Tobacco is one of the most important cash crops worldwide, China’s planting area ranks first in the world. Since the 1970s, tobacco virus disease increase year by year. It was reported that more than 16 viruses have infected tobacco in china,the main viruses contains: Tobacco mosaic virus (TMV), Cucumber mosaic virus (CMV), Potato virus X (PVX), Potato virus Y(PVY),Tobacco etch virus (TEV) ,Tobacco vein banding mosaic virus (TVBMV). Tobacco viruses present the tendency of compound infection.
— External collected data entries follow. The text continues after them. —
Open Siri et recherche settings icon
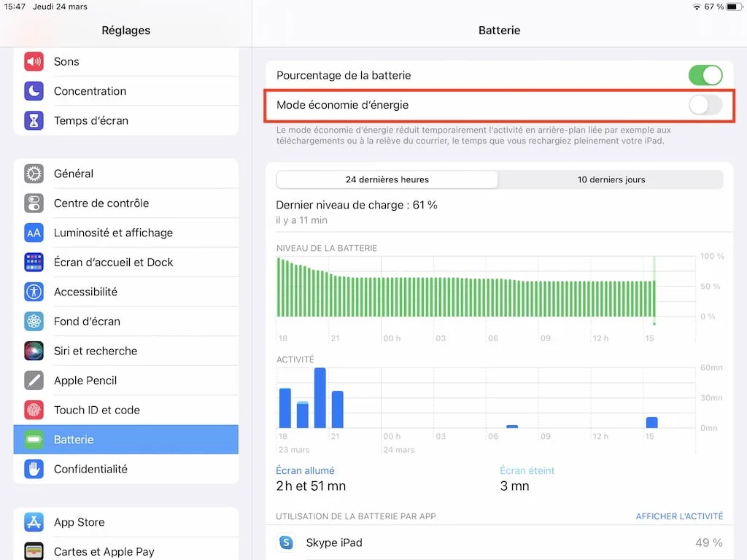747x560 pixels. coord(34,351)
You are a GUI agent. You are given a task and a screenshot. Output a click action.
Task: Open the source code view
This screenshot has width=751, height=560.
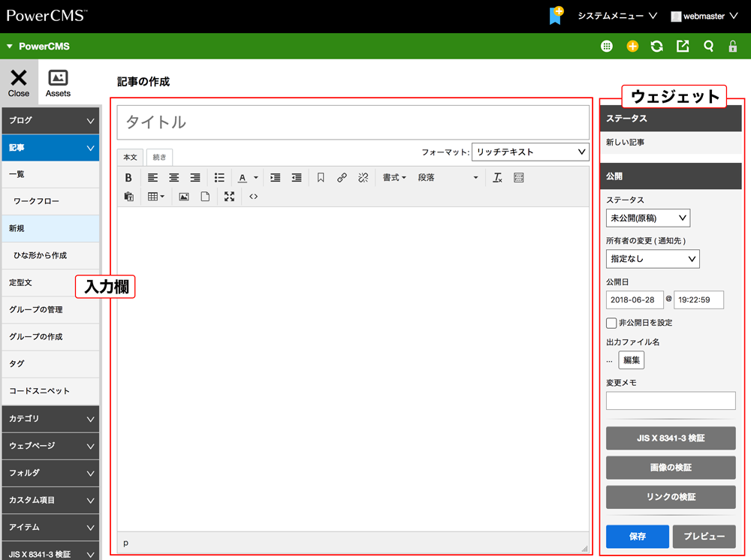point(253,196)
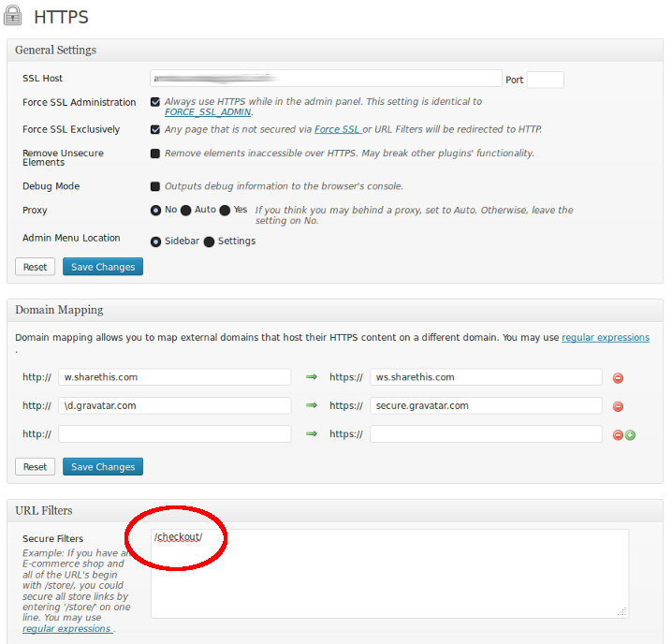Focus the Port input box
Image resolution: width=672 pixels, height=644 pixels.
pos(545,80)
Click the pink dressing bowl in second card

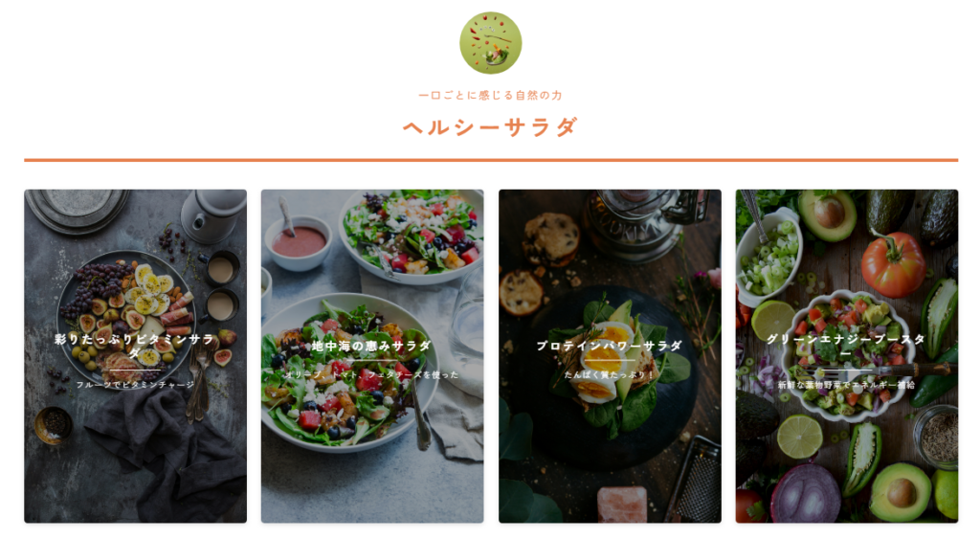click(299, 242)
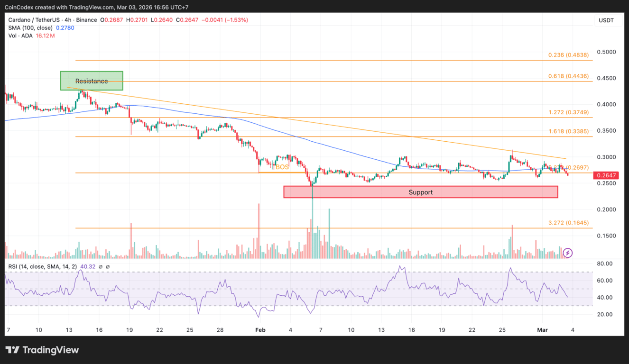Click the 3.272 (0.1645) Fibonacci label
Screen dimensions: 629x364
567,222
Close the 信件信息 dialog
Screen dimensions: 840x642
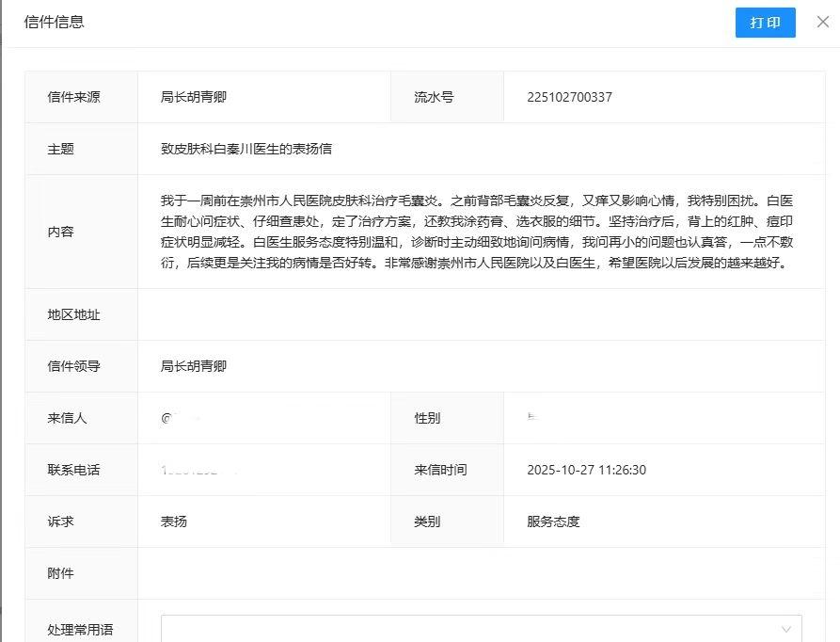pos(822,22)
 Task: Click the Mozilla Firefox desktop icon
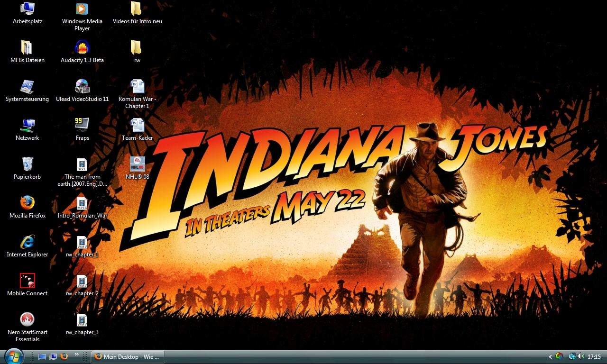[x=28, y=203]
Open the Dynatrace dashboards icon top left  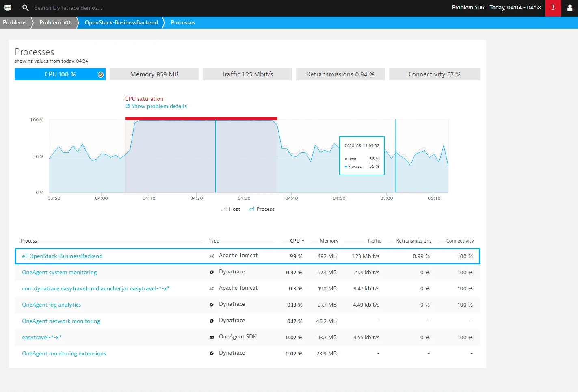coord(7,8)
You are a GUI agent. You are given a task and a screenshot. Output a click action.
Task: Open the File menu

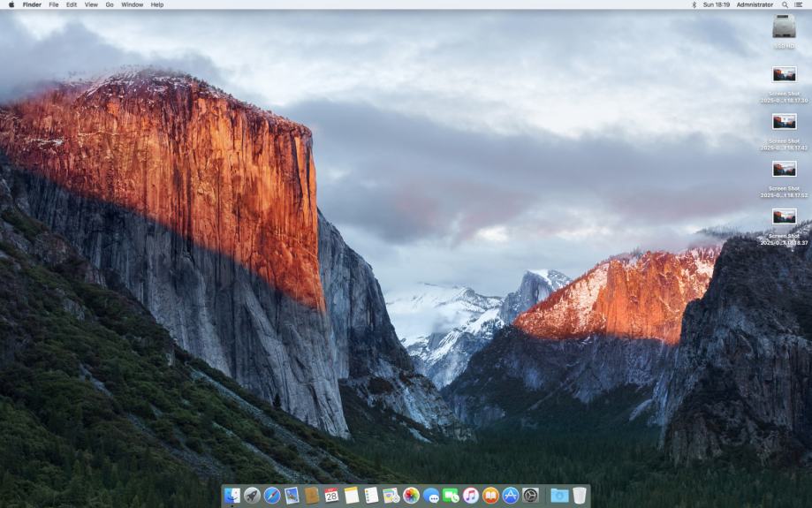point(54,4)
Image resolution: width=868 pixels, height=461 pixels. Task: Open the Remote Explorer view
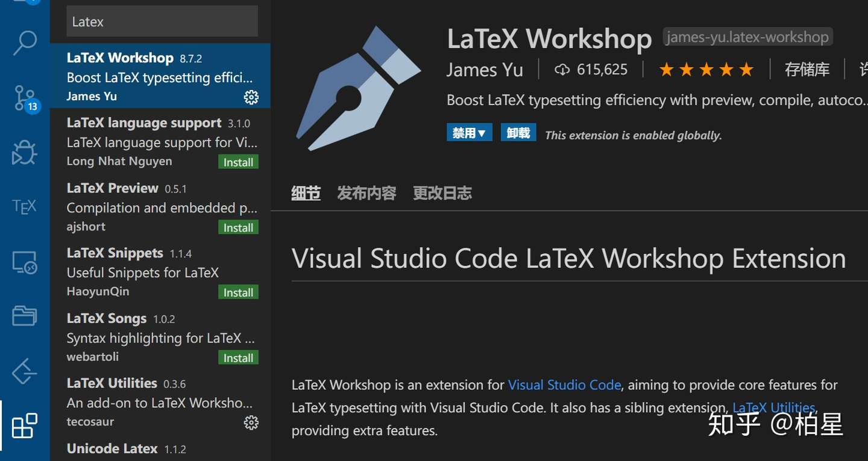coord(24,262)
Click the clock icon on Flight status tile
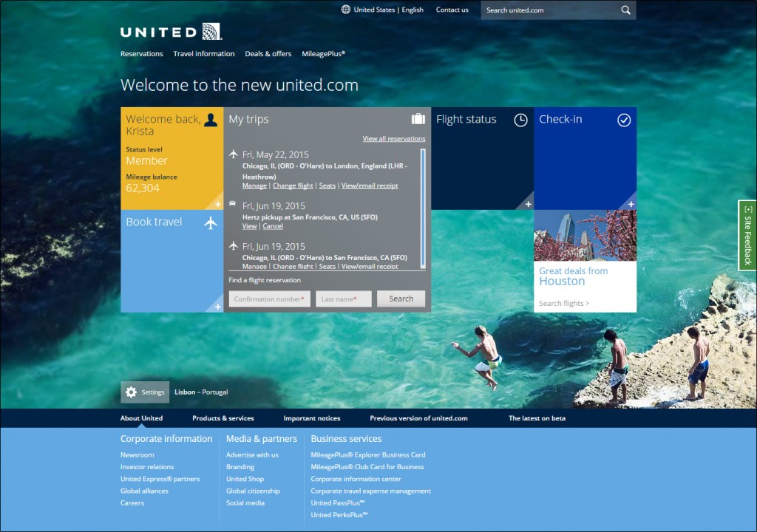Screen dimensions: 757x532 (520, 120)
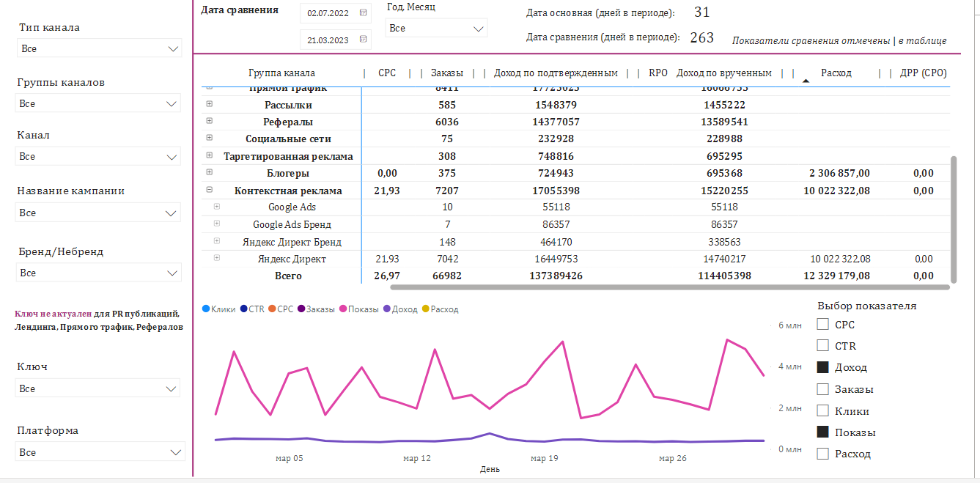Click the plus icon beside Яндекс Директ Бренд

click(x=216, y=241)
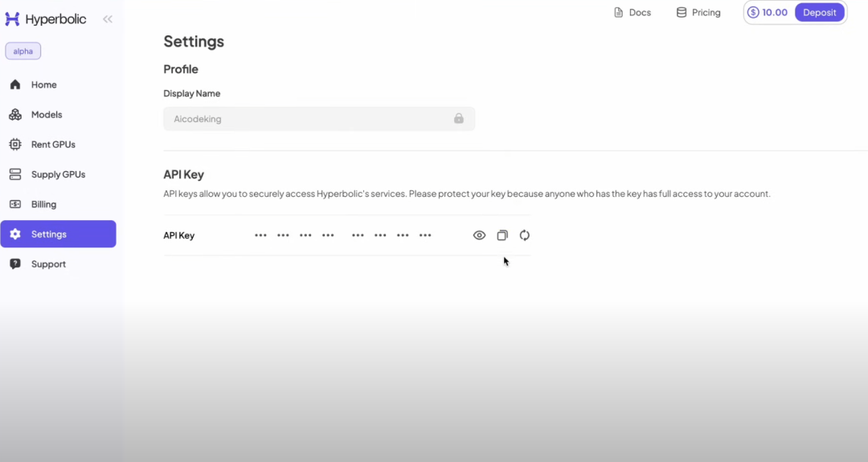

Against the harm of tobacco on the effective and rapid virus detection, prevention and control of tobacco virus has great practical significance.Multiplex RT-PCR by adding more than two pairs of specific primers, and amplified DNA fragments by PCR reactions in the same reaction system, with effective, systematic, economical efficiency and simplicity.In this study, designed primers according to five tobacco viruses TMV, CMV, TEV, PVY and TVBMV coat protein gene sequences , screened the primers at the same annealing temperature, optimized the concentration of templates and primers ,PCR reaction and amplification conditions, Five pairs of optimized primer ratio between TMV: CMV: TEVV: PVY: TVBMV = 1.4:1:1:1:1.5, the ratio of the five templates TMV: CMV: TEV: PVY: TVBMV = 1.4:1: 1:1:1.6, the concentration of Taq DNA polymerase to 0.10 U/μL, Mg2+ concentration to 2.4 mmol/L, dNTPs concentration to 0.28 mmol/L, annealing at 51℃, extending for 60 s and cycling 35 times succeed amplification five kinds of compound infection viruses of tobacco material by multiplex PT-PCR in the same system, obtained five specific fragments of 237bp(TMV), 273bp(CMV), 347bp(PVY), 456bp(TEV), 547bp(TVBMV),set up simultaneous detection of five viruses in multiplex RT-PCR system. Sequencing and homology analysis shows that multiplex RT-PCR results are reliable.Repeat experiments multiplex RT-PCR system for rapid detection of five kinds of tobacco viruses in the same time, and has a high sensitivity.The results show that the extraction of high quality RNA is the key factor for RT-PCR, the ratio of primer and template can directly affect the PCR results. Multiplex RT-PCR can detection tobacco viruses rapidly, establish the foundation of tobacco virus control and the tobacco virus gene function research.